Also the injection system and injection pump is way more robust vs the VW TDI not to mention , this has a chain vs a belt . I hope it's a strong chain and not a weak link in the motor as it seems to be very well built .. No to mention the 60,000 miles to fully break this motor in ...Diesels do take a long time to fully break in . I know what the na sayers will say ,also .. from the engine diagrams and schematics, this car does have some really good cold weather features to keep the fuel warm and heat it up fast ... Now remember, Diesel fuel gels like gello @ 32 degrees , I never have had ANY of my diesels get gel fuel as I treat every tank in both summer and winter ... I keep seeing people tall about fuel filter heater and lets plug the car in .... what about the fuel in the tank !!!! if it's not treated with some kind of anti gel , and the fuel tank is not being heated , you will have a gelling problem and that's that ! . Please treat your fuel , buy something like Diesel Kleen (White Bottle) for winter and the Grey bottle for summer .. this is not snake oild the product works well and all the testing and injectors I've pulled vs the ones not using and additives ..and any one that's owned a vw TDI knows this all to well . Find top tear fuel and a place that flips inventory quickly will insure for the most part that you're getting clean diesel that's been treated . Don't count on your fuel station to take care of your diesel fuel alone , add a few ounces like 5 to every tank . Peace of mind is well worth the alternative .


----------



## GotDiesel? (Sep 9, 2013)

Also one more thing , please don't get me stated on the whole oil thing ... I will run good euro oil or Amsoil ..


----------



## MRO1791 (Sep 2, 2016)

GotDiesel? said:


> Thanks for the replies .. I'm looking at a gray one or a kentic blue one ... Very limited selection in a 500 mile search from 66219 . I want leather seats and a manual , talk about a unicorn .....Geez one would think it would not be so hard to find one the way I want one built .


I have the Kinetic Blue with Leather, manual, so GM did make at least one with that combination!
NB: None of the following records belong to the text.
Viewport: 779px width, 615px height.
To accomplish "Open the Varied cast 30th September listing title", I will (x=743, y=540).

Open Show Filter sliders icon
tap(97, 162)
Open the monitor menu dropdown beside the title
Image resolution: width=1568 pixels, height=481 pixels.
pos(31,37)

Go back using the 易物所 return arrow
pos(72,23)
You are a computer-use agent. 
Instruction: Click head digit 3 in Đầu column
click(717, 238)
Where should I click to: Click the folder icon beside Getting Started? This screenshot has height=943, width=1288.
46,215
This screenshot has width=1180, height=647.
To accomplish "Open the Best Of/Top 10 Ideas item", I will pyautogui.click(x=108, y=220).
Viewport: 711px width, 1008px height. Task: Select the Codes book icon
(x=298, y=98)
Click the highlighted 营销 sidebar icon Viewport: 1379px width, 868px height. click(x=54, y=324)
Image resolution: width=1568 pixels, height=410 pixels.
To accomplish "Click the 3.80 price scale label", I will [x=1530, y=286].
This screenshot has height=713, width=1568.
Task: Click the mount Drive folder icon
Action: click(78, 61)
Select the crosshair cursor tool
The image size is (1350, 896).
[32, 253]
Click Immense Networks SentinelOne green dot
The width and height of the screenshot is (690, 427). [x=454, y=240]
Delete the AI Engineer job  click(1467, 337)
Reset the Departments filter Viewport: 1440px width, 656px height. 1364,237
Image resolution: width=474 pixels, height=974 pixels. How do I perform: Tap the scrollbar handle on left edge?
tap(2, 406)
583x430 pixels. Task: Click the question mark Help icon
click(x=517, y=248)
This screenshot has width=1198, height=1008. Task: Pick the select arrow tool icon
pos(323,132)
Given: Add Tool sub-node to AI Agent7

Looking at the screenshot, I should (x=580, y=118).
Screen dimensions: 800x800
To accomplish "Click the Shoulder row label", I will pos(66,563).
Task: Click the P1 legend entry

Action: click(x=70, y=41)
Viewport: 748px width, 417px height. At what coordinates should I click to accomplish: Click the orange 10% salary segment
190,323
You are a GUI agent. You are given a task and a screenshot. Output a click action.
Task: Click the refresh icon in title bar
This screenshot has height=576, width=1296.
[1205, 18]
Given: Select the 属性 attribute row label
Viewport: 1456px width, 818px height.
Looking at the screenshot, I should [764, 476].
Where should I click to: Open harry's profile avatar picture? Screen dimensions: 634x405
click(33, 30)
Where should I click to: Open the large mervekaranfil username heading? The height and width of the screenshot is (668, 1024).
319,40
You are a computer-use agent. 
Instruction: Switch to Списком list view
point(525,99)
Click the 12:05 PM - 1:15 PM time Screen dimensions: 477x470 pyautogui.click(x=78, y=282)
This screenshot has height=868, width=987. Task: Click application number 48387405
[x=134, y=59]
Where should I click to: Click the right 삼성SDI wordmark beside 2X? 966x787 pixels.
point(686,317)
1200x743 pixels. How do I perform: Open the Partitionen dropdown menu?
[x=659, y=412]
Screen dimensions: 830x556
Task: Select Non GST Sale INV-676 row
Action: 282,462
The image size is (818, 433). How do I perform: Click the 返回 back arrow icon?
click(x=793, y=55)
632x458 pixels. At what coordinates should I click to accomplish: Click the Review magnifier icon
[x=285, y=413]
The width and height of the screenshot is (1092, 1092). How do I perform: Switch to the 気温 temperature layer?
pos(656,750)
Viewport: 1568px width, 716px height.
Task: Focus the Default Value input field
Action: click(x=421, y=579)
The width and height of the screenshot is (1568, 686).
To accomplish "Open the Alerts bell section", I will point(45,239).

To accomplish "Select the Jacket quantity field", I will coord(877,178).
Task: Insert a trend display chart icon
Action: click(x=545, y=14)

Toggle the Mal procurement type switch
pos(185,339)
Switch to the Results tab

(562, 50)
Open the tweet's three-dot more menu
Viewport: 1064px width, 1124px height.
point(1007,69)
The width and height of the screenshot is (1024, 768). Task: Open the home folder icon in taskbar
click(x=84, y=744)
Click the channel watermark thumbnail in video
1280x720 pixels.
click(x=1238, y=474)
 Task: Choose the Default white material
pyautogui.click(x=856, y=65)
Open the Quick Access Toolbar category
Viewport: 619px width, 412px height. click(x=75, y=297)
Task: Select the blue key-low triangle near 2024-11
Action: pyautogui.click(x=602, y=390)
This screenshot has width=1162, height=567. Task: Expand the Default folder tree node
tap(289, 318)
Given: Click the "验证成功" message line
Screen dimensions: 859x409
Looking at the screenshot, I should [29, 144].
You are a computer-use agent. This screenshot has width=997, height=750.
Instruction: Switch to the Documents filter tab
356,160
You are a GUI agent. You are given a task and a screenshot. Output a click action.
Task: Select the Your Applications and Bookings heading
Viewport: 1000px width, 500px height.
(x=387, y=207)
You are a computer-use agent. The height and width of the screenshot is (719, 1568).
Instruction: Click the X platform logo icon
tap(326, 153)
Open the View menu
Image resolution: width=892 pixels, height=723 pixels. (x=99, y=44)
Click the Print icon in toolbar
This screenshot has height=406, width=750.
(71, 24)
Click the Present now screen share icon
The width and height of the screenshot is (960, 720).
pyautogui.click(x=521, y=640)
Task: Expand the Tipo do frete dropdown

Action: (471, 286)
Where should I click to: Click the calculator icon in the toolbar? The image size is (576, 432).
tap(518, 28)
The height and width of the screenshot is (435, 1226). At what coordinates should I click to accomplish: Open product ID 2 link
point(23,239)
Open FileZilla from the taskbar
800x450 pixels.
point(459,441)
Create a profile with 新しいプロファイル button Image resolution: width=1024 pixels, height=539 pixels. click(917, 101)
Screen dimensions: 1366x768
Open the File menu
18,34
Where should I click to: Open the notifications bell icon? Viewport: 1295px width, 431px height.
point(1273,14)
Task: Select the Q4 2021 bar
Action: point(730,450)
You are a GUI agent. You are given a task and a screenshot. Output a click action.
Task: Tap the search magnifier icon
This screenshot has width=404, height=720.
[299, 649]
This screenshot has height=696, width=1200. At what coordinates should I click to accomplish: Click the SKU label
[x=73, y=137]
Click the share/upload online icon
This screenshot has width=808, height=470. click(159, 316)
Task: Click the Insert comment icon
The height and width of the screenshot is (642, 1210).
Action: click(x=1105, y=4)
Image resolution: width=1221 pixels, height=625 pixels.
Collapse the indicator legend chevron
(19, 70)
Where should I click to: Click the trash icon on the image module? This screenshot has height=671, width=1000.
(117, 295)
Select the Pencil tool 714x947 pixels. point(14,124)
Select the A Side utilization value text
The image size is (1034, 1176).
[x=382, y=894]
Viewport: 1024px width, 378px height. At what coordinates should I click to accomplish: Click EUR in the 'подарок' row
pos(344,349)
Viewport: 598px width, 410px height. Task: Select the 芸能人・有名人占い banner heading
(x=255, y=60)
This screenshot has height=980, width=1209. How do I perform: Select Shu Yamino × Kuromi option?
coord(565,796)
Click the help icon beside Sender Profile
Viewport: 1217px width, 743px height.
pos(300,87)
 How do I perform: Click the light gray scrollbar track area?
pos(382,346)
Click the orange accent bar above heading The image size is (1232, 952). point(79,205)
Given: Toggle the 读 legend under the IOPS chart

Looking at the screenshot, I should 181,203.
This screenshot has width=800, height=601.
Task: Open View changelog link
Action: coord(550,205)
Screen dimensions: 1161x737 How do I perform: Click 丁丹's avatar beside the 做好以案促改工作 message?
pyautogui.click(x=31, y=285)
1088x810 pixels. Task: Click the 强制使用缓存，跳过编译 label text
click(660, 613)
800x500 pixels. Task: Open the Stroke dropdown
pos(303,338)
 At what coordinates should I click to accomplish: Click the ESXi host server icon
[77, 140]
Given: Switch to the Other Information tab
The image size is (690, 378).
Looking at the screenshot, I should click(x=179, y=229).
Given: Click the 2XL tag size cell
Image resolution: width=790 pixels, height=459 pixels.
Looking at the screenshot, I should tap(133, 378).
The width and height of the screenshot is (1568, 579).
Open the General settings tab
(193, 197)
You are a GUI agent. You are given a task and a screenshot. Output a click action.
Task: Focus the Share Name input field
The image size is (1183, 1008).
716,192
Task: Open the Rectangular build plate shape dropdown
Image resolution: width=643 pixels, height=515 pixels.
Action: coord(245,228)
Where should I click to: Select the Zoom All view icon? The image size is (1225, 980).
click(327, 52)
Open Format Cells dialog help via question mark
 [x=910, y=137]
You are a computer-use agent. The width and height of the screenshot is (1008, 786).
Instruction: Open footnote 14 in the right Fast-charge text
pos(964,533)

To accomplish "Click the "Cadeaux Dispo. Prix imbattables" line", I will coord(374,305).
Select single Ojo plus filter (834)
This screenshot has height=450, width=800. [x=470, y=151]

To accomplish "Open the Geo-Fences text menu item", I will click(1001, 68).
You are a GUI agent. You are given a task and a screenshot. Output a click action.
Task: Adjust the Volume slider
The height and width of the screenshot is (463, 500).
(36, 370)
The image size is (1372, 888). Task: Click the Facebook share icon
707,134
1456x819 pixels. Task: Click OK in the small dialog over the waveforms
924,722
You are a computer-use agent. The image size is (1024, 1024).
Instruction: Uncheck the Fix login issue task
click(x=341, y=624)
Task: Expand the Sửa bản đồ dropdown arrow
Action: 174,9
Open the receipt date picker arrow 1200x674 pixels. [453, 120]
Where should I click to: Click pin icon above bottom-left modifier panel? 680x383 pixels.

The Kinetic Blue is a $395 premium color.

Sent from my Moto G (4) using Tapatalk


----------



## snowwy66 (Nov 5, 2017)

I love my kinetic blue. A shade darker would have been nicer.


----------



## snowwy66 (Nov 5, 2017)

MRO1791 said:


> Any imported car has to meet US specifications for the model year in which it was produced to be road legal in the US. Many years back my Dad brought back a 1967 Jaguar 340 from the UK, it had to have PCV emmisions, and a laminated windshield to be legal in the US. We also had a neat V8 Rover, that was I think a 1986 model. It would have had to have all kinds of modifications, even side impact door beams, Catalyst, etc. Just not practical to do. So.. fast forward to today, no post 2015 VW has been US certified, so I'm pretty sure that means no, to you would not be able to do it, and if one wanted to make it legal it would be cost prohibitive, if even possible.
> 
> Sent from my Moto G (4) using Tapatalk


I think i remember my dad saying something about having to add a convertor to the mercury bobcat wagon he bought in germany. Now that you say that. That would have been in 78.


----------



## GotDiesel? (Sep 9, 2013)

I agree, a shade darker would have been nice ... still its not bad ..


----------



## JohnARM (Dec 19, 2017)

MRO1791 said:


> I have the Kinetic Blue with Leather, manual, so GM did make at least one with that combination! The Kinetic Blue is a $395 premium color.
> 
> Sent from my Moto G (4) using Tapatalk


I have a 6 speed manual diesel with the gray leather on order in Kinetic Blue. 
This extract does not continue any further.